Scenario A: Removing a Stale Peer¶

If you replaced a node and the old IP allows ghosts to linger, the cluster might think it needs 4 votes instead of 3.

Symptoms:

raft list-peers shows a node causing (failed) status.
You have a functioning leader, or a node that could be leader if the ghost was gone.

Action: Run the remove-peer command from a healthy node, targeting the ID of the failed node.

kubectl -n security exec -ti prod-cluster-0 -- \
  bao operator raft remove-peer -id "prod-cluster-lost-node"

Scenario B: Manual Quorum Recovery (peers.json)¶

The Nuclear Option

Use this only if the cluster is completely down and cannot form a quorum automatically. This process manually forces a single pod to become a leader, potentially causing data loss if that pod was behind.

Steps:

Scale Down: Stop the operator to prevent it from interfering.

kubectl -n openbao-operator-system scale deploy openbao-operator-controller-manager --replicas=0

Identify Survivor: Choose the pod with the most up-to-date data (usually the one with the largest raft/raft.db file, or the last known leader).

Inject peers.json: Create a peers.json file inside the survivor pod's data directory.
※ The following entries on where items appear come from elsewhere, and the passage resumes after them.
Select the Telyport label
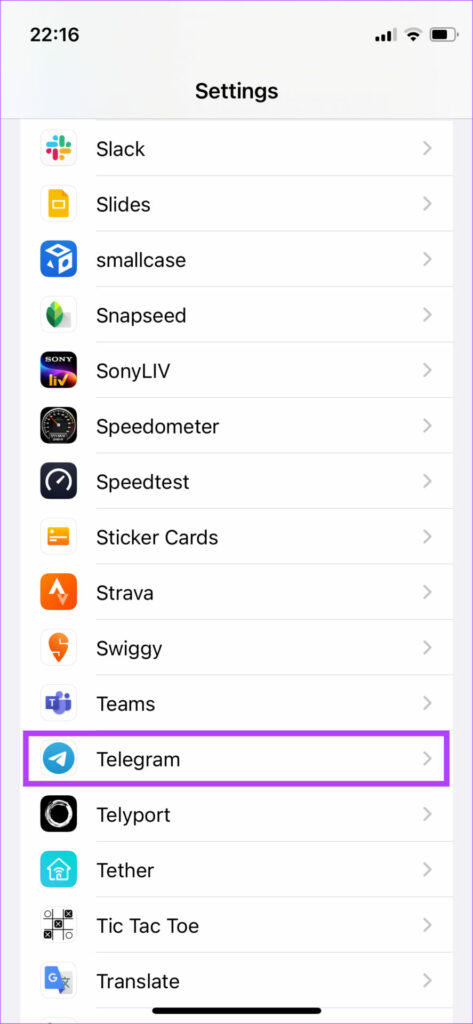The width and height of the screenshot is (473, 1024). 133,815
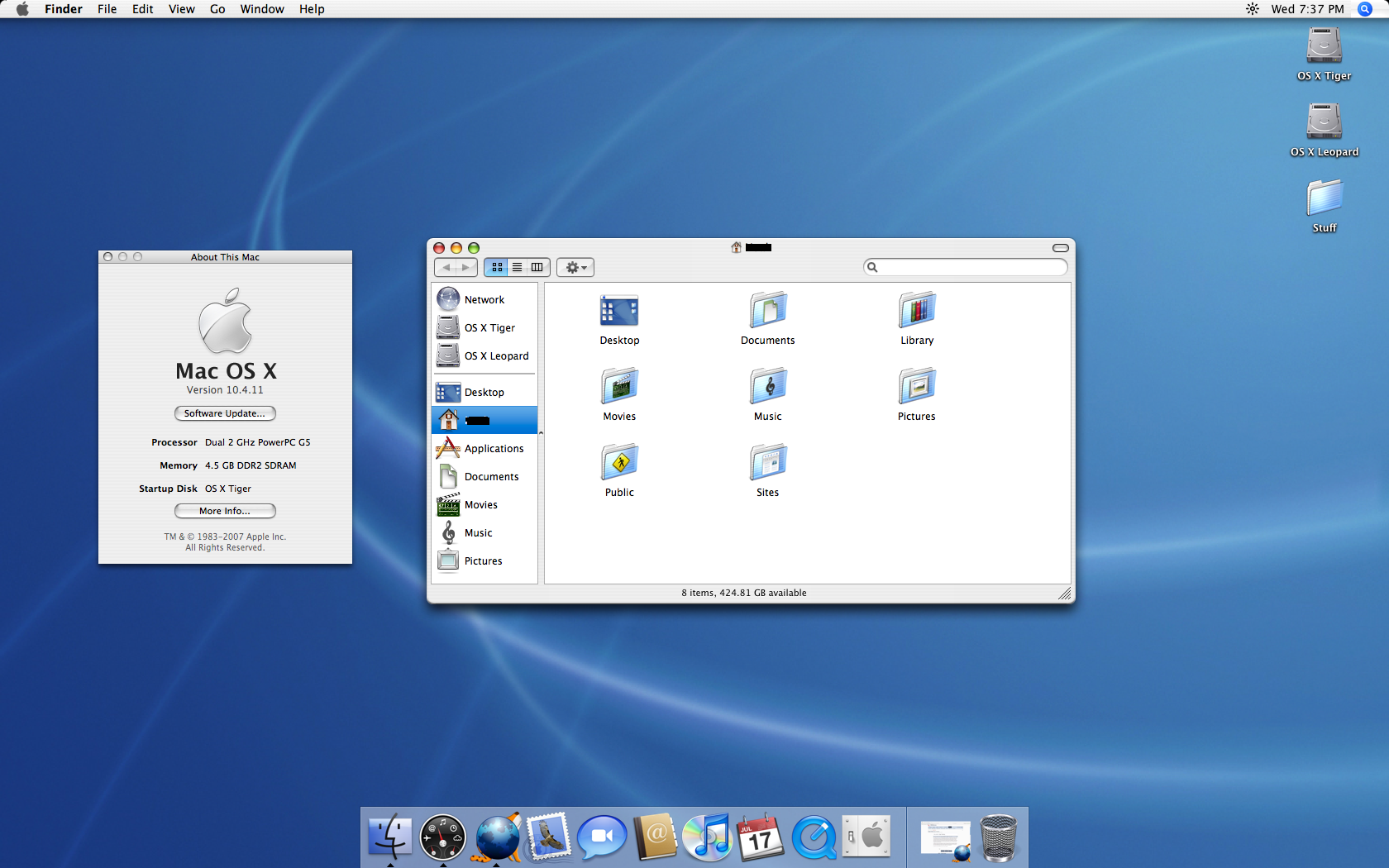Screen dimensions: 1389x868
Task: Open the View menu
Action: (x=181, y=9)
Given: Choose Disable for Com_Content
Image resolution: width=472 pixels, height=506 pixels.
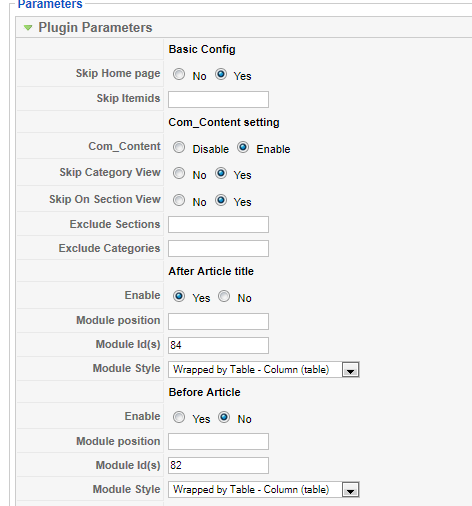Looking at the screenshot, I should click(x=179, y=147).
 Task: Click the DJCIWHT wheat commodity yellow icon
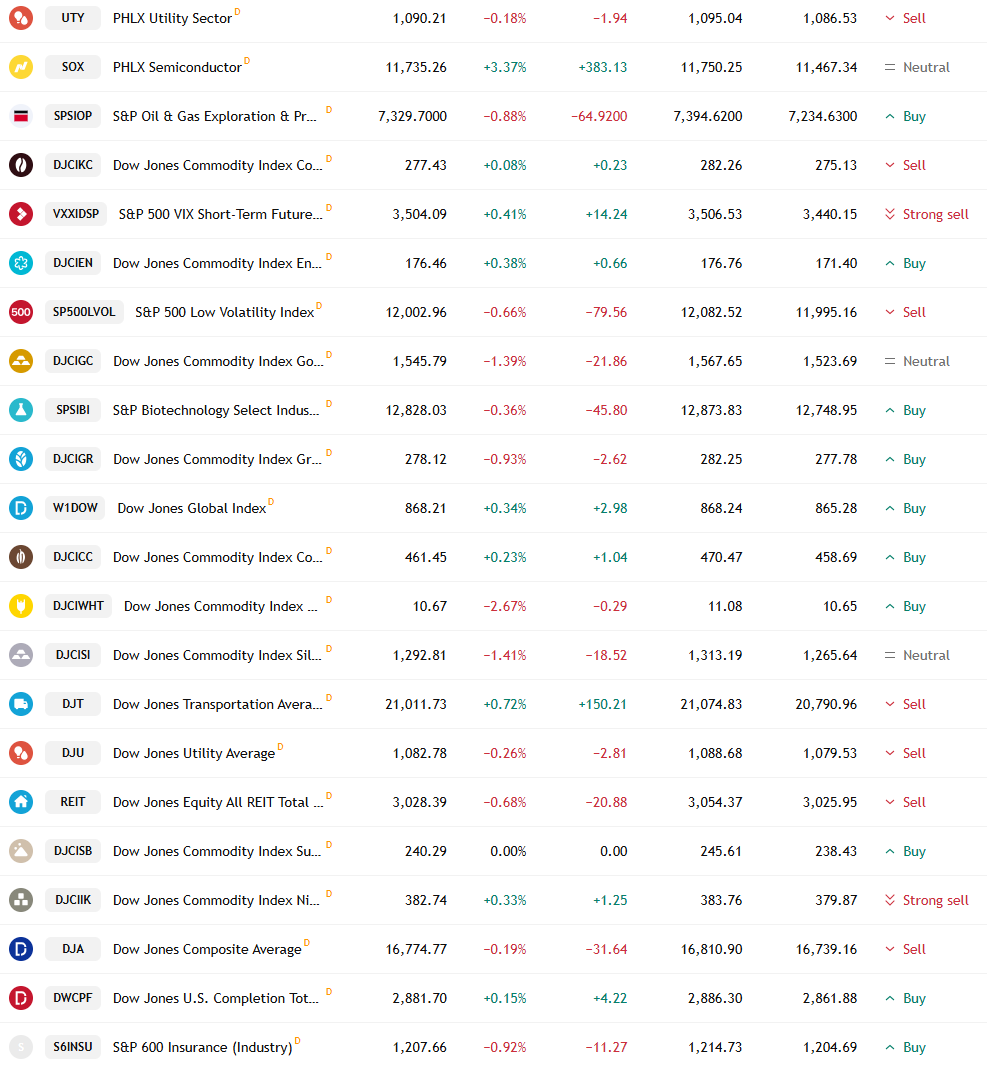21,606
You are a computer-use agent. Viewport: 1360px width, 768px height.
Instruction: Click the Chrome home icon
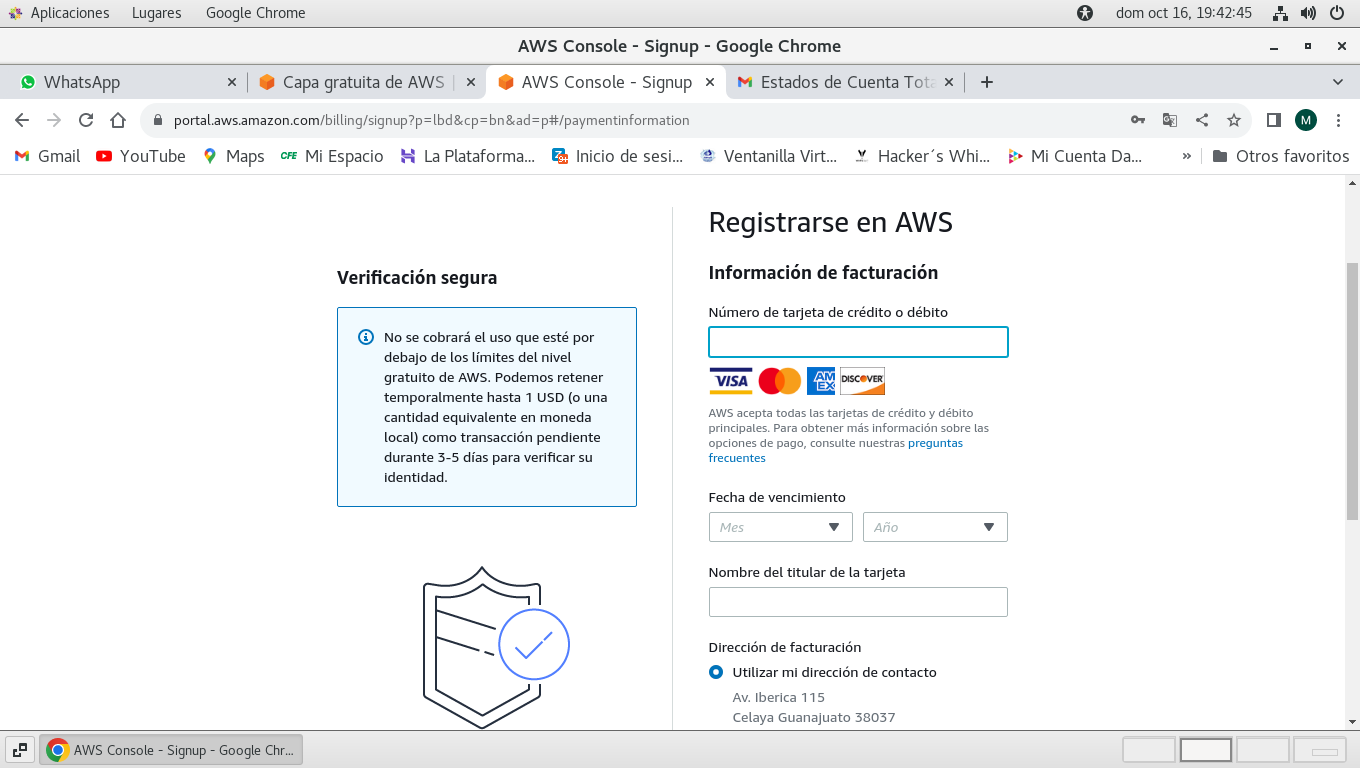coord(118,120)
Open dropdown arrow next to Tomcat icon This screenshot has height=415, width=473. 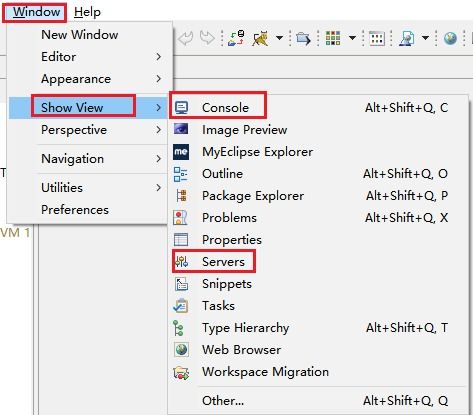[x=280, y=38]
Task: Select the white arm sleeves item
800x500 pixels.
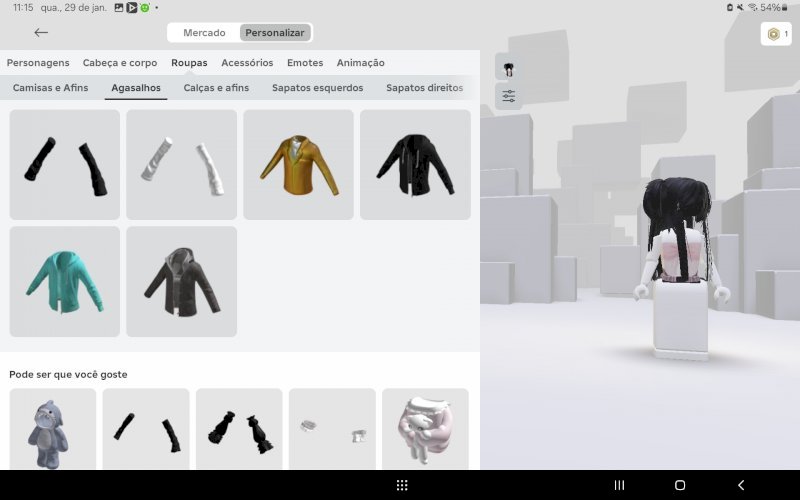Action: [181, 164]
This tells the pod: "You are the only member. Start a new cluster."

# Content for peers.json (replace IP/Address/NodeID)
cat <<EOF > peers.json
[
  {
    "id": "prod-cluster-0",
    "address": "prod-cluster-0.prod-cluster-internal:8201",
    "non_voter": false
  }
]
EOF

# Copy to pod
kubectl cp peers.json security/prod-cluster-0:/bao/data/raft/peers.json

Restart Pod: Delete the pod to force a restart. OpenBao will detect peers.json on boot and reset the Raft configuration.
```
kubectl -n security delete pod prod-cluster-0
```
Verify Leader: Once running, check bao status. It should be sealed but have a leader. Unseal it.
Join Others: Delete the other pods (prod-cluster-1, prod-cluster-2). When they restart, they should automatically join the new leader via the Operator's auto-join mechanism (or you can manually join them).

Resume Operator:

kubectl -n openbao-operator-system scale deploy openbao-operator-controller-manager --replicas=1

Post-Mortem¶

After recovery, assume the Operator is in Safe Mode if it detected the failure.

Check and acknowledge:

kubectl -n security get openbaocluster prod-cluster -o jsonpath='{.status.breakGlass}'

See Break Glass / Safe Mode for details.